Despite the ongoing repairs to global economies in the aftermath of the financial crisis, an even bigger danger threatens financial markets worldwide.
A looming retirement crisis, though seemingly far on the horizon, has a destructive potential of far greater magnitude.
First, let us remind ourselves of the growing scale of the problem. According to International Monetary Fund research, the public pension expenditure for advanced economies reached 9.1 per cent of gross domestic product in 2010, compared to 3.8 per cent in 1960. Projecting the estimates forward, that burden on growth is expected to rise to 11.9 per cent by 2050. The emerging economies do not fare much better despite much younger populations: by 2050, the average pension drag on their GDP is likely to be 8.5 per cent.
So, how did we get into this mess? Mainly by living longer but not retiring much later; by consuming today and not saving enough for tomorrow; and, especially in the West and in China, by enjoying childhood but then having fewer children.
The growing problem begs an obvious question: is there an ideal retirement system that could provide a solution?

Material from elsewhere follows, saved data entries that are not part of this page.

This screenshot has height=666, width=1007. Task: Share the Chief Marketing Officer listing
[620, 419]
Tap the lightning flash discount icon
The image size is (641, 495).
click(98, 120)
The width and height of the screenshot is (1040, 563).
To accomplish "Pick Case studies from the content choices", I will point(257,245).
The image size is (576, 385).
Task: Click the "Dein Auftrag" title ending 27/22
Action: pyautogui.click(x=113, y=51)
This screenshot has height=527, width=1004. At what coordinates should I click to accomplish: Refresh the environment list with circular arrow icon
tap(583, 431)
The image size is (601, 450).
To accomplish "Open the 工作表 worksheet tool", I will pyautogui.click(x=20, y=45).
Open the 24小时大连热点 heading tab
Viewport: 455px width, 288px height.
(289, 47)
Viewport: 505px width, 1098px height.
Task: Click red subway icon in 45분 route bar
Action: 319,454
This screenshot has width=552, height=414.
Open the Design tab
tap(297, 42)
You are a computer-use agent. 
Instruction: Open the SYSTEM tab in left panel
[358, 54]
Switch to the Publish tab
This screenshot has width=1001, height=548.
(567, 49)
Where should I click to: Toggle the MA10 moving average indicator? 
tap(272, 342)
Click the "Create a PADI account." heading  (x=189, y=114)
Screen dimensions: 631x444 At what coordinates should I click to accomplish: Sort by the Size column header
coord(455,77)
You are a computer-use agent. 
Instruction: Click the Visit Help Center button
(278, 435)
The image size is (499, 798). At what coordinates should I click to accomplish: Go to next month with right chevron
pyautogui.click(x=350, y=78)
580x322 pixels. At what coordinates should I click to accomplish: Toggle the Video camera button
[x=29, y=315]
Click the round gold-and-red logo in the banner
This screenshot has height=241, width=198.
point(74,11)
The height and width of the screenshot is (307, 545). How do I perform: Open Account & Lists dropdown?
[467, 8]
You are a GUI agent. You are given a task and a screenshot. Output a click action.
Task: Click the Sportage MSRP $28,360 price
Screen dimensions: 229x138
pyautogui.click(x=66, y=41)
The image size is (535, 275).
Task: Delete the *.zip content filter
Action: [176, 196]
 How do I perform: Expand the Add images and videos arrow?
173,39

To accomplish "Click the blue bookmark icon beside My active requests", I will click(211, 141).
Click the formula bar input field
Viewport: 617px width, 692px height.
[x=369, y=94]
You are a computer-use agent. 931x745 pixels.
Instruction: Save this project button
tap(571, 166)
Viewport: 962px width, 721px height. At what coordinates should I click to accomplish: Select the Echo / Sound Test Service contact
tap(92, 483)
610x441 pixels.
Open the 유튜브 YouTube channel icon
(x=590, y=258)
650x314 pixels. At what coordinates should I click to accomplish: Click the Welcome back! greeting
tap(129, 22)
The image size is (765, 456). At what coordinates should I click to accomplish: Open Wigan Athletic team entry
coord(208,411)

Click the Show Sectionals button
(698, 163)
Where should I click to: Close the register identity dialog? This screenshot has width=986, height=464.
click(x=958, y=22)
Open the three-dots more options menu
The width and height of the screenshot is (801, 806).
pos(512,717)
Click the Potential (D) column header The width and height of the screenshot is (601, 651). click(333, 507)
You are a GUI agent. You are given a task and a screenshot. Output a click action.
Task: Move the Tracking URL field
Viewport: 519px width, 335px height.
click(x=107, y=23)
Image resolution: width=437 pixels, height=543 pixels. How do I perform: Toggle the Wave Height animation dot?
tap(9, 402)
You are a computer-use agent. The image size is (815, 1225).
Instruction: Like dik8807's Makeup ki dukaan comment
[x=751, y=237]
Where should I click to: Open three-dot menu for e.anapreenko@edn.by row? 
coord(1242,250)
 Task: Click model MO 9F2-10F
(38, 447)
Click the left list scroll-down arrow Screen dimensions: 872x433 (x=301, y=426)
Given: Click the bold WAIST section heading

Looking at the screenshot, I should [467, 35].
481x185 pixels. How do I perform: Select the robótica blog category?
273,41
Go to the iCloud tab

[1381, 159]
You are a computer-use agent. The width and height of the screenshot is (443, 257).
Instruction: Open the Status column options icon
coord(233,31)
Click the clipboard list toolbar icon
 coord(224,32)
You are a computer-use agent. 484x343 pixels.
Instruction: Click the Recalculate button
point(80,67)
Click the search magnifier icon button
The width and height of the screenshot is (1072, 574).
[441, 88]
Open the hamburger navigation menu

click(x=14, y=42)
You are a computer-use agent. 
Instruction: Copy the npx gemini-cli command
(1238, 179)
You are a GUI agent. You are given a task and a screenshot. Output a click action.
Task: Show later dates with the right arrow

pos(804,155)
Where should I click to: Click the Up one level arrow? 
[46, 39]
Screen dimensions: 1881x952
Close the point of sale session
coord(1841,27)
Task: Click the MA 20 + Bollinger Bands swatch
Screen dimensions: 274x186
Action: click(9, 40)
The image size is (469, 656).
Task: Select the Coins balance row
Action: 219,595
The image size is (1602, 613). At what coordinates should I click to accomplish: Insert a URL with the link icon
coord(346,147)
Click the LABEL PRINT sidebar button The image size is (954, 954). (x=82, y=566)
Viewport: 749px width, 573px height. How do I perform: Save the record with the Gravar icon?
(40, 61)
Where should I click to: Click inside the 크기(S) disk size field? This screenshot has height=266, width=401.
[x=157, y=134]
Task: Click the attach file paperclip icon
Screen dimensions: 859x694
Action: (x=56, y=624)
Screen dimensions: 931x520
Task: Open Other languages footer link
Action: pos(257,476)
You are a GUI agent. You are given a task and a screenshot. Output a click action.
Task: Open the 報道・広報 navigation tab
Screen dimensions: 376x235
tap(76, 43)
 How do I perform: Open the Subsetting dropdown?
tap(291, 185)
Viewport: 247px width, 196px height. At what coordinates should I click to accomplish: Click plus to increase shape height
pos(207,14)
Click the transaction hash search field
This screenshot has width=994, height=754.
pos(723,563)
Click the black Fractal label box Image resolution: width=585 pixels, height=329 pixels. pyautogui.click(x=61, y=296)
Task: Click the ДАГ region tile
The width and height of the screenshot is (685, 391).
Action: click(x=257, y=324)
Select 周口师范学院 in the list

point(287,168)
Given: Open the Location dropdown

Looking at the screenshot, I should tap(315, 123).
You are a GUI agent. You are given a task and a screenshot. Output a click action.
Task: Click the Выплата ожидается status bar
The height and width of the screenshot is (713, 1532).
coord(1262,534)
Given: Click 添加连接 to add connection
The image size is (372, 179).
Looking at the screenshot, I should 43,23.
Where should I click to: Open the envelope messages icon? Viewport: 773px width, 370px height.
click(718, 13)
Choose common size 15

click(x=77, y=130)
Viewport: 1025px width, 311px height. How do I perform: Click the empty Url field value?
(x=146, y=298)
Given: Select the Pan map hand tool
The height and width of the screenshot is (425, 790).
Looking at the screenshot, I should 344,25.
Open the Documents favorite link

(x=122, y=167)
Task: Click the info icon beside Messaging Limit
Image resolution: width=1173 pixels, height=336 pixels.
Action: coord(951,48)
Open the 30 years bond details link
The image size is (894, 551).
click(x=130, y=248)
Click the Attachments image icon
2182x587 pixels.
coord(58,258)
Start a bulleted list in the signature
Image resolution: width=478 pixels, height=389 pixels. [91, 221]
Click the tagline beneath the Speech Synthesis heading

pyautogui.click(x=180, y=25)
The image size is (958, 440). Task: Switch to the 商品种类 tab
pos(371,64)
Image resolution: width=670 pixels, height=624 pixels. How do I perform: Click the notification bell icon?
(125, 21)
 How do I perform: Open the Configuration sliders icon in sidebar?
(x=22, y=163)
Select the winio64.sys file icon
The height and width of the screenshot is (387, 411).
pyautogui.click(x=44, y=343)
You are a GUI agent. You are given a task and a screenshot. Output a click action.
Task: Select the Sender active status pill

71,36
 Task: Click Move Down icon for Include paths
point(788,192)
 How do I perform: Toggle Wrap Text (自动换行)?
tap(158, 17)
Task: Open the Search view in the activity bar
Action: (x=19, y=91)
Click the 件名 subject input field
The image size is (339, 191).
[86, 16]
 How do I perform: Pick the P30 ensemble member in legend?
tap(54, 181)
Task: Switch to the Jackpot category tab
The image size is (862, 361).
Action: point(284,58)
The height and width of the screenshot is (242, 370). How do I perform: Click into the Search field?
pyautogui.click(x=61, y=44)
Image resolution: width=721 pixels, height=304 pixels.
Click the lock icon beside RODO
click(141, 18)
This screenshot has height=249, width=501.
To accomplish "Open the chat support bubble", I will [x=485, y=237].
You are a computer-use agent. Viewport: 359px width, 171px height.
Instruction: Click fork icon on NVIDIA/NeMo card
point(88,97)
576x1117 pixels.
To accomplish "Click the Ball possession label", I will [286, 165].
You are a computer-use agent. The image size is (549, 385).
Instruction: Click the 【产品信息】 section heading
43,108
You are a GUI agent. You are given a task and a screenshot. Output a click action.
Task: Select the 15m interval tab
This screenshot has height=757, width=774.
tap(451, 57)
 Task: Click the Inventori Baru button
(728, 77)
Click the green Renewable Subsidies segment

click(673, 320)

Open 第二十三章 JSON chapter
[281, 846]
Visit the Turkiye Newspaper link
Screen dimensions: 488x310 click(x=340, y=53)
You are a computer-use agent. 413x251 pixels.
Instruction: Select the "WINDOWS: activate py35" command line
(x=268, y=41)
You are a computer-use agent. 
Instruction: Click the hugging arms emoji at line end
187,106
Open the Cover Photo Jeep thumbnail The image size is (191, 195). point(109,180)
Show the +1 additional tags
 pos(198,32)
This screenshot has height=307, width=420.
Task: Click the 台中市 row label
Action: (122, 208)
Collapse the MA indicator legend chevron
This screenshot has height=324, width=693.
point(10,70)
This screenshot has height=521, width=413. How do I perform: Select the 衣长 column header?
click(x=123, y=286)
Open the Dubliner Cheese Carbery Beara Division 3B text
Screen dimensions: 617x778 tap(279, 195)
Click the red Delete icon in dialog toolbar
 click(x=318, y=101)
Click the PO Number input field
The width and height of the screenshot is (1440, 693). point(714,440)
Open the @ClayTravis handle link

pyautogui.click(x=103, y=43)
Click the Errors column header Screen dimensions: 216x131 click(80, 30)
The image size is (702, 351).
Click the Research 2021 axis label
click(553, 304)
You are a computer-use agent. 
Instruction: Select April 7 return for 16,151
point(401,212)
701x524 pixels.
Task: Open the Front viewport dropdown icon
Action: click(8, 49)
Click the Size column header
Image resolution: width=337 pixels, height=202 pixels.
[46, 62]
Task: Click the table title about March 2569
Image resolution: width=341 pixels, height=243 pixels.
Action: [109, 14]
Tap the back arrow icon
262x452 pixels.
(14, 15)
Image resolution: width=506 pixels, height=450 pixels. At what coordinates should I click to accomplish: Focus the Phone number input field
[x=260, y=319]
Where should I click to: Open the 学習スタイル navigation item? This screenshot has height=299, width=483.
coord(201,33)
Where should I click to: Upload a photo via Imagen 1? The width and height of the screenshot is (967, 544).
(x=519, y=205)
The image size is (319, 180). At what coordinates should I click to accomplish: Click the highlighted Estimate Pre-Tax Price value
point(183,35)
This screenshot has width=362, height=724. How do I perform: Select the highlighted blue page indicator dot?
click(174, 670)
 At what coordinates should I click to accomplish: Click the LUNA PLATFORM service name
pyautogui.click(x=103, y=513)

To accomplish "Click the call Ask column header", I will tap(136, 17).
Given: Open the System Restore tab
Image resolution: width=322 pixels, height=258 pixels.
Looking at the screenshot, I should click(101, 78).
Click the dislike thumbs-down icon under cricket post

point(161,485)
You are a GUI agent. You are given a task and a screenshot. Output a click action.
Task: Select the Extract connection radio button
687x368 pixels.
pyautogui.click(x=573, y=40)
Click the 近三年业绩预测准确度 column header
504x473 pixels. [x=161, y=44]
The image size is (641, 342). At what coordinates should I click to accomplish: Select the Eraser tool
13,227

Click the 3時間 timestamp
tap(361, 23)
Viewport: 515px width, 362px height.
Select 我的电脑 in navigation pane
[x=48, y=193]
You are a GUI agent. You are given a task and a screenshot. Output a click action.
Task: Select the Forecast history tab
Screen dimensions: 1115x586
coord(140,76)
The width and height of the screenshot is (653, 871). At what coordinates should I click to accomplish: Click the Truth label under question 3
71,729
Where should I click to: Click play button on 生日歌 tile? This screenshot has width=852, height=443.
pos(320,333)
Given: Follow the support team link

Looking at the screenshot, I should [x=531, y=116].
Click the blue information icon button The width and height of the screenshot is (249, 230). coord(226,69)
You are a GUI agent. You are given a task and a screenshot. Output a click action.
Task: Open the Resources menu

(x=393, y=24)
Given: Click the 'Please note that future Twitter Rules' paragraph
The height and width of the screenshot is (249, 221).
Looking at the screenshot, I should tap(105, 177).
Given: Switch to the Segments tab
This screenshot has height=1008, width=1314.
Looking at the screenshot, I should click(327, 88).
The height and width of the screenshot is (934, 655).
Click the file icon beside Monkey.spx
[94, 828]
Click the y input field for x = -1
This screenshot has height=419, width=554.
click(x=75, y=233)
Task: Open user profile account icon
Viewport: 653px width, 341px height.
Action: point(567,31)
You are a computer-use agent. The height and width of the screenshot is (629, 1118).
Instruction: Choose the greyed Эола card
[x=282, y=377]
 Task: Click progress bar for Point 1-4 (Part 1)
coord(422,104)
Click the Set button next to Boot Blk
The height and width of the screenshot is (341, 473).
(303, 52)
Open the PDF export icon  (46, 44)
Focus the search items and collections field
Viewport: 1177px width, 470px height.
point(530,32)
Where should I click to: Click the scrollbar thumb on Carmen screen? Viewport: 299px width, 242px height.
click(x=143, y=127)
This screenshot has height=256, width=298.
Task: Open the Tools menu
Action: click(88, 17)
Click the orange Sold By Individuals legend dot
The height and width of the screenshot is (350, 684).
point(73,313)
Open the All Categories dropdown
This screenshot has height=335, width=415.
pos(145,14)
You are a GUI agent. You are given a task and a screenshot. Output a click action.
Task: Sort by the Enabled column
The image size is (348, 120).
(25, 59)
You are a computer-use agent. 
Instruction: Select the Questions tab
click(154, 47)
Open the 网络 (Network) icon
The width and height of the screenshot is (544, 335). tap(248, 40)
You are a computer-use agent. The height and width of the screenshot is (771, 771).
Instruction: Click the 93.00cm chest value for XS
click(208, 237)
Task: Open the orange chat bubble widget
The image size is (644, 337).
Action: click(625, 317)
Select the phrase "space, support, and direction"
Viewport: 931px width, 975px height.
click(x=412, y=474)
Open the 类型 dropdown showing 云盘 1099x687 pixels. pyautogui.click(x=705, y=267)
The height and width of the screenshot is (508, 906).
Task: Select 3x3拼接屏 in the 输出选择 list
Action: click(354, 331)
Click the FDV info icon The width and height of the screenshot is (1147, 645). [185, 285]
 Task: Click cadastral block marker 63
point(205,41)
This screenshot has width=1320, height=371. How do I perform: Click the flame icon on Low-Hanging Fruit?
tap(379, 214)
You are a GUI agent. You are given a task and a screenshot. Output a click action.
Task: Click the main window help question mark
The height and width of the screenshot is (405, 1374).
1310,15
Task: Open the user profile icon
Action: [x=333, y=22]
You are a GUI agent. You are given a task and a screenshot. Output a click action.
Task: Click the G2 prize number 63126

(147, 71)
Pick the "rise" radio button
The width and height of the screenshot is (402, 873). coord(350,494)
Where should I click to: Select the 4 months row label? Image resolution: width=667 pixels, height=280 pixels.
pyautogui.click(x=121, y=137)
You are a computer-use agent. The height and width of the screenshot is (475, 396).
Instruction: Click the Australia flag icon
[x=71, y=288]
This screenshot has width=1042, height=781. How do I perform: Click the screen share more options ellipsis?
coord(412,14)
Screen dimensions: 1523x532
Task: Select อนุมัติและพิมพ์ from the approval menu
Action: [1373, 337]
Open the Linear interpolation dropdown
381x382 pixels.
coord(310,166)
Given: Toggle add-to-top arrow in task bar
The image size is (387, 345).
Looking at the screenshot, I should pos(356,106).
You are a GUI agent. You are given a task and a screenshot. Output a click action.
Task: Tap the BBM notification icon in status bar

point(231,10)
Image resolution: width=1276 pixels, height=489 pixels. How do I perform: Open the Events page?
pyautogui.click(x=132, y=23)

First, the government must take the lead by providing an overarching framework and clear objectives. Many countries already have retirement systems that are diversified across a number of pillars: these usually include a mandatory public pension, a mandatory and fully-funded occupational or personal pension, and a voluntary fully-funded option. Such a combination is supported by multiple stakeholders, including individuals, employers and the government representing the interests of a number of generations of the wider community. The inevitable tensions between these stakeholders need to be balanced by the retirement framework to ensure fairness and sustainability.
The greatest challenge to any voluntary savings regime is the all-too-human temptation to consume now and postpone contributions when retirement seems far away. Also, most people avoid having to make a decision about their retirement, thereby wasting precious years of accumulation. In such circumstances, behavioural economics suggests that paternalistic nudges may have a positive influence, pushing some non-savers towards savings.
Modern patterns of employment mean that most people are likely to change jobs several times during their career. Therefore, occupational pension savings should be portable and all contributions and accrued benefits should vest with the individual immediately.
Retirement savings mainly provide for a stream of income during retirement. However, some flexibility in drawing upon the savings to suit preferences and a variety of needs may incentivise contributions during the accumulation phase. An ideal system would allow drawing on a limited portion of the savings as a capital sum during retirement.
The total cost of the retirement system, including all direct and indirect costs of investment and its administration, will have a significant impact on the investment returns, and therefore on the value of the savings on retirement. To encourage efficiency at every level of the system, there should be open and fair competition among providers of various services, and all costs should be made as transparent as possible.